DatagramChannel - a channel for UDP datagrams
The DatagramChannel in Java NIO is a channel that can send and receive UDP packets.
Steps:
Open DatagramChannel
Receive/send data
Some steps in the usage are similar to SocketChannel, see the previous blog for details, I will not explain it here.
It should be noted that, in UDP non-blocking network, the receiver and sender of the information in NIO directly use the open method of DatagramChannel to generate a datagram channel, and specify the address and port when sending; the receiver needs to bind a port number first, monitoring.

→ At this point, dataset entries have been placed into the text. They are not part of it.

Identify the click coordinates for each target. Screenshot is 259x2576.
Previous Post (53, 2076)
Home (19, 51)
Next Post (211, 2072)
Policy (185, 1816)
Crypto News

The receiver may listen to multiple senders sending data to it. In order for a single thread to process data sent by multiple clients, and not be blocked by a sender during the sending process, a selector is also required.
Using a selector still requires registering the channel with the selector and specifying the event to be listened for, that is, the selection key.
code example
package com.happybks.nio.nio;
import java.io.IOException;
import java.net.InetSocketAddress;
import java.nio.ByteBuffer;
import java.nio.channels.DatagramChannel;
import java.nio.channels.SelectionKey;
import java.nio.channels.Selector;
import java.util.Date;
import java.util.Iterator;
import java.util.Scanner;
import org.junit.Test;
public class TestNonBlockingNIO2 {
@Test
public void send() throws IOException{
DatagramChannel datagramChannel = DatagramChannel.open();
datagramChannel.configureBlocking(false);
ByteBuffer buf = ByteBuffer.allocate(1024);
Scanner scanner = new Scanner(System.in);
while(scanner.hasNext()){
String inputStr=scanner.next();
buf.put((new Date().toString()+":\n"+inputStr).getBytes());
buf.flip();
datagramChannel.send(buf, new InetSocketAddress("127.0.0.1", 8888));
buf.clear();
}
scanner.close();
datagramChannel.close();
}
@Test
public void receive() throws IOException{
DatagramChannel datagramChannel = DatagramChannel.open();
datagramChannel.configureBlocking(false);
datagramChannel.bind(new InetSocketAddress(8888));
Selector selector = Selector.open();
datagramChannel.register(selector, SelectionKey.OP_READ);
while(selector.select()>0){
Iterator<SelectionKey> iterator = selector.selectedKeys().iterator();
while(iterator.hasNext()){
SelectionKey selectionKey=iterator.next();
if(selectionKey.isReadable()){
ByteBuffer buf = ByteBuffer.allocate(1024);
datagramChannel.receive(buf);
buf.flip();
System.out.println(new String(buf.array(), 0, buf.limit()));
buf.clear();
}
}
iterator.remove();
}
}
}
One thing I didn't mention last time here is that the selector's select() method has two similar methods.
Select channel by Selector
Once one or more channels are registered with the Selector, several overloaded select() methods can be called. These methods return those channels that are ready for the event you are interested in (such as connect, accept, read, or write). In other words, if you are interested in "read-ready" channels, the select() method will return those channels that are ready for read events.
Here is the select() method:
int select()
int select(long timeout)
int selectNow()
select() blocks until at least one channel is ready for the event you registered for.
select(long timeout) is the same as select(), except that it blocks for a maximum of timeout milliseconds (parameter).
selectNow() does not block and returns immediately no matter what channel is ready. .) .
The int value returned by the select() method indicates how many channels are ready. That is, how many channels have become ready since the last time the select() method was called. If the select() method is called, it returns 1 because one of the channels becomes ready, and if the select() method is called again, it will return 1 again if another channel is ready. If nothing was done on the first ready channel, there are now two ready channels, but between each select() method call, only one channel is ready.
(This article comes from the blog post of oschina blogger happyBKs: https://my.oschina.net/happyBKs/blog/1603680)
operation result
Back to our previous example. Also note the keyIterator.remove() call at the end of each iteration. The Selector does not remove SelectionKey instances from the selected key set by itself. You must remove yourself when you are done processing the channel. The next time the channel becomes ready, the Selector will put it in the selected key set again.
The result of running the program:
We input information on the sender side, and the receiver side immediately receives the information and outputs it.